What You’ll Actually Do
• Development: Develop and implement machine learning algorithms to manage business risks in ByteDance’s products and platforms.
• Exploration: Prototype and explore novel solutions, conduct experiments to validate hypotheses, and provide insights to Product and Tech teams.
• Collaboration: Collaborate with multidisciplinary teams to enhance current automation processes.
• Infrastructure: Build efficient data querying infrastructure for real-time and offline analysis and identify opportunities to strengthen risk defense solutions.
• Metrics & Communication: Define risk control metrics, promote data-driven practices, align teams on numeric goals, and effectively communicate technical results.

The Must-Haves
• Background: Currently pursuing a PhD in Computer Science Engineering, Operations Research, or related fields.

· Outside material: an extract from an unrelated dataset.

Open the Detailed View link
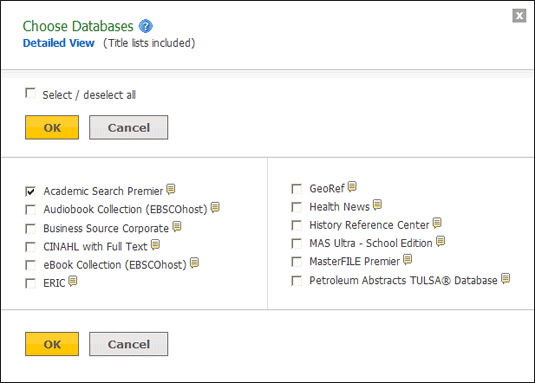The width and height of the screenshot is (535, 383). 59,43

• Experience: Able to commit to working for 12 weeks during Summer 2026. Proficiency in modern machine learning theories and applications, including ensemble trees, deep neural networks, transfer/multi-task learning, reinforcement learning, graph theory, and unsupervised learning.
• Skills: Strong understanding of data structures and algorithms, excellent problem-solving ability, detail-oriented, effective time management, and strong analytical skills.
• Bonus: Demonstrated software engineering experience from previous internship, work experience, coding competitions, or publications. Internship or research experience, especially in e-commerce or risk control domain. Curiosity towards new technologies and quick problem-solving capabilities.